_Work instructions_. Give back the material that follows, identical in every line.

──────────────────────────────

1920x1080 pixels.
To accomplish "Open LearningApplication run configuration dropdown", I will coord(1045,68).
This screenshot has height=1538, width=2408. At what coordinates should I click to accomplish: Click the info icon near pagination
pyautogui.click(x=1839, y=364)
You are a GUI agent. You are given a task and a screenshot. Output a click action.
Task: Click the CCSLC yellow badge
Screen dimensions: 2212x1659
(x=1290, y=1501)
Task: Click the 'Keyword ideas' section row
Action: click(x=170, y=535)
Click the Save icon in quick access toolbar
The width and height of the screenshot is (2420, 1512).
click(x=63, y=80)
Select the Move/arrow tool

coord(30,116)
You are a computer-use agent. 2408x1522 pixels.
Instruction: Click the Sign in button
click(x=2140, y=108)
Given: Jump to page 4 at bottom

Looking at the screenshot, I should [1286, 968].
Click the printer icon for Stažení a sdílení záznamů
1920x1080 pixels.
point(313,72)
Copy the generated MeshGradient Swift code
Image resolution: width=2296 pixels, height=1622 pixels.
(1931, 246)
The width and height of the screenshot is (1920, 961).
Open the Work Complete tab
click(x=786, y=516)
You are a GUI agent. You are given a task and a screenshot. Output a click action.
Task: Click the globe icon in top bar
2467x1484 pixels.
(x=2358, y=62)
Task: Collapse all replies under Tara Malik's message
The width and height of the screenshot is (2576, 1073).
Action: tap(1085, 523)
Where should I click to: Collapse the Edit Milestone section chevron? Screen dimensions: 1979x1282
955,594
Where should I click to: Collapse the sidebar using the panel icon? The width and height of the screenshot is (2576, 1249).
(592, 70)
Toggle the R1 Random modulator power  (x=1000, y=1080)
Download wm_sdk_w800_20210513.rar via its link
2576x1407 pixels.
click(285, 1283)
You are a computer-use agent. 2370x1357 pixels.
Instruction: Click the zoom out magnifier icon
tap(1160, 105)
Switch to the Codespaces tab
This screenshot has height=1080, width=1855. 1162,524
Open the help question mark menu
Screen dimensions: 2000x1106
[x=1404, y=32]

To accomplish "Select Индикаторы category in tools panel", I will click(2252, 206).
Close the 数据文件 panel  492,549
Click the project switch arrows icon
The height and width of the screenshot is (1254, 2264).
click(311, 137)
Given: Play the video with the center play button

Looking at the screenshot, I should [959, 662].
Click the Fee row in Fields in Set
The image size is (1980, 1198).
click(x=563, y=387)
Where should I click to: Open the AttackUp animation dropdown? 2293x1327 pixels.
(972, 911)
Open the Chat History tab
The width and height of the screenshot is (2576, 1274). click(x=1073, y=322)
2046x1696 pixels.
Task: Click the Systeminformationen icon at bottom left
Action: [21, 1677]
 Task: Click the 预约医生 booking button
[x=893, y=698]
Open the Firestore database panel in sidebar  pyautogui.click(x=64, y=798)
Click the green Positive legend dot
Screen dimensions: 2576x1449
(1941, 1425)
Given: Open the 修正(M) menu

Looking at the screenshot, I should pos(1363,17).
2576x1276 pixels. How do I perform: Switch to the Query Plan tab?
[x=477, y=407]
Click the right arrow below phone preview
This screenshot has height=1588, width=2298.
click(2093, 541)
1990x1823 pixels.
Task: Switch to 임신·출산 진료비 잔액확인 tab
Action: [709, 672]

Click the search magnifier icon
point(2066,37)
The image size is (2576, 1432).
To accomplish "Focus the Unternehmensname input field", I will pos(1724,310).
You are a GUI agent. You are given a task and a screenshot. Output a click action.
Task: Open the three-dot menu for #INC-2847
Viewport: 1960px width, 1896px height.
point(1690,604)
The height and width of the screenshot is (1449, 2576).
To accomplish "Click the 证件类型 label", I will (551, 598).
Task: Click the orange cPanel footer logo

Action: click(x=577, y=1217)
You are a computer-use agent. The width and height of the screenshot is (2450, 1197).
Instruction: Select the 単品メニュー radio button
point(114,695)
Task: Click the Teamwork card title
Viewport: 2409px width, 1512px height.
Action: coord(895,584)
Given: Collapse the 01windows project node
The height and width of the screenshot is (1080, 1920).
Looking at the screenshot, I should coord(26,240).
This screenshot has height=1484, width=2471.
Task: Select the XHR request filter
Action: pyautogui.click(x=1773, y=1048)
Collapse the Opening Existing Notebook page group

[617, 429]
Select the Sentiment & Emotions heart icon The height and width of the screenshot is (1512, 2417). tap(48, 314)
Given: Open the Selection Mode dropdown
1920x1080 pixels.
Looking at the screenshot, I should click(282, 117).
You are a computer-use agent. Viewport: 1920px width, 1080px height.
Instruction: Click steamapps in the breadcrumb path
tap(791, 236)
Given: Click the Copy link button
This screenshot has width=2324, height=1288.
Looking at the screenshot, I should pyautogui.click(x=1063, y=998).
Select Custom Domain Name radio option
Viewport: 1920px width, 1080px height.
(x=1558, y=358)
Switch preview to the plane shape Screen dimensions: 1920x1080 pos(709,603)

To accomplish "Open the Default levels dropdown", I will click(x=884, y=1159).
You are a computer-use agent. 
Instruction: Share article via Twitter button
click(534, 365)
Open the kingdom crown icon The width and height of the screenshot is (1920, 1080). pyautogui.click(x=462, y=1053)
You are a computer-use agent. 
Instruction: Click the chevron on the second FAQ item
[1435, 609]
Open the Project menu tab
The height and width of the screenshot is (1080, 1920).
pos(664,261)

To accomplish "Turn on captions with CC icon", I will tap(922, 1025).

──────────────────────────────

_Problem solution_.
1920x1080 pixels.
To accomplish "Open LearningApplication run configuration dropdown", I will coord(1045,68).
This screenshot has height=1538, width=2408. At what coordinates should I click to accomplish: Click the info icon near pagination
pyautogui.click(x=1839, y=364)
You are a GUI agent. You are given a task and a screenshot. Output a click action.
Task: Click the CCSLC yellow badge
Screen dimensions: 2212x1659
(x=1290, y=1501)
Task: Click the 'Keyword ideas' section row
Action: click(x=170, y=535)
Click the Save icon in quick access toolbar
The width and height of the screenshot is (2420, 1512).
click(x=63, y=80)
Select the Move/arrow tool

coord(30,116)
You are a computer-use agent. 2408x1522 pixels.
Instruction: Click the Sign in button
click(x=2140, y=108)
Given: Jump to page 4 at bottom

Looking at the screenshot, I should [1286, 968].
Click the printer icon for Stažení a sdílení záznamů
1920x1080 pixels.
point(313,72)
Copy the generated MeshGradient Swift code
Image resolution: width=2296 pixels, height=1622 pixels.
(1931, 246)
The width and height of the screenshot is (1920, 961).
Open the Work Complete tab
click(x=786, y=516)
You are a GUI agent. You are given a task and a screenshot. Output a click action.
Task: Click the globe icon in top bar
2467x1484 pixels.
(x=2358, y=62)
Task: Collapse all replies under Tara Malik's message
The width and height of the screenshot is (2576, 1073).
Action: tap(1085, 523)
Where should I click to: Collapse the Edit Milestone section chevron? Screen dimensions: 1979x1282
955,594
Where should I click to: Collapse the sidebar using the panel icon? The width and height of the screenshot is (2576, 1249).
(592, 70)
Toggle the R1 Random modulator power  (x=1000, y=1080)
Download wm_sdk_w800_20210513.rar via its link
2576x1407 pixels.
click(285, 1283)
You are a computer-use agent. 2370x1357 pixels.
Instruction: Click the zoom out magnifier icon
tap(1160, 105)
Switch to the Codespaces tab
This screenshot has height=1080, width=1855. 1162,524
Open the help question mark menu
Screen dimensions: 2000x1106
[x=1404, y=32]

To accomplish "Select Индикаторы category in tools panel", I will click(2252, 206).
Close the 数据文件 panel  492,549
Click the project switch arrows icon
The height and width of the screenshot is (1254, 2264).
click(311, 137)
Given: Play the video with the center play button

Looking at the screenshot, I should [959, 662].
Click the Fee row in Fields in Set
The image size is (1980, 1198).
click(x=563, y=387)
Where should I click to: Open the AttackUp animation dropdown? 2293x1327 pixels.
(972, 911)
Open the Chat History tab
The width and height of the screenshot is (2576, 1274). click(x=1073, y=322)
2046x1696 pixels.
Task: Click the Systeminformationen icon at bottom left
Action: [21, 1677]
 Task: Click the 预约医生 booking button
[x=893, y=698]
Open the Firestore database panel in sidebar  pyautogui.click(x=64, y=798)
Click the green Positive legend dot
Screen dimensions: 2576x1449
(1941, 1425)
Given: Open the 修正(M) menu

Looking at the screenshot, I should pos(1363,17).
2576x1276 pixels. How do I perform: Switch to the Query Plan tab?
[x=477, y=407]
Click the right arrow below phone preview
This screenshot has height=1588, width=2298.
click(2093, 541)
1990x1823 pixels.
Task: Switch to 임신·출산 진료비 잔액확인 tab
Action: [709, 672]

Click the search magnifier icon
point(2066,37)
The image size is (2576, 1432).
To accomplish "Focus the Unternehmensname input field", I will pos(1724,310).
You are a GUI agent. You are given a task and a screenshot. Output a click action.
Task: Open the three-dot menu for #INC-2847
Viewport: 1960px width, 1896px height.
point(1690,604)
The height and width of the screenshot is (1449, 2576).
To accomplish "Click the 证件类型 label", I will (551, 598).
Task: Click the orange cPanel footer logo

Action: click(x=577, y=1217)
You are a computer-use agent. The width and height of the screenshot is (2450, 1197).
Instruction: Select the 単品メニュー radio button
point(114,695)
Task: Click the Teamwork card title
Viewport: 2409px width, 1512px height.
Action: coord(895,584)
Given: Collapse the 01windows project node
The height and width of the screenshot is (1080, 1920).
Looking at the screenshot, I should coord(26,240).
This screenshot has height=1484, width=2471.
Task: Select the XHR request filter
Action: pyautogui.click(x=1773, y=1048)
Collapse the Opening Existing Notebook page group

[617, 429]
Select the Sentiment & Emotions heart icon The height and width of the screenshot is (1512, 2417). tap(48, 314)
Given: Open the Selection Mode dropdown
1920x1080 pixels.
Looking at the screenshot, I should click(282, 117).
You are a computer-use agent. Viewport: 1920px width, 1080px height.
Instruction: Click steamapps in the breadcrumb path
tap(791, 236)
Given: Click the Copy link button
This screenshot has width=2324, height=1288.
Looking at the screenshot, I should pyautogui.click(x=1063, y=998).
Select Custom Domain Name radio option
Viewport: 1920px width, 1080px height.
(x=1558, y=358)
Switch preview to the plane shape Screen dimensions: 1920x1080 pos(709,603)

To accomplish "Open the Default levels dropdown", I will click(x=884, y=1159).
You are a computer-use agent. 
Instruction: Share article via Twitter button
click(534, 365)
Open the kingdom crown icon The width and height of the screenshot is (1920, 1080). pyautogui.click(x=462, y=1053)
You are a computer-use agent. 
Instruction: Click the chevron on the second FAQ item
[1435, 609]
Open the Project menu tab
The height and width of the screenshot is (1080, 1920).
pos(664,261)

To accomplish "Turn on captions with CC icon", I will tap(922, 1025).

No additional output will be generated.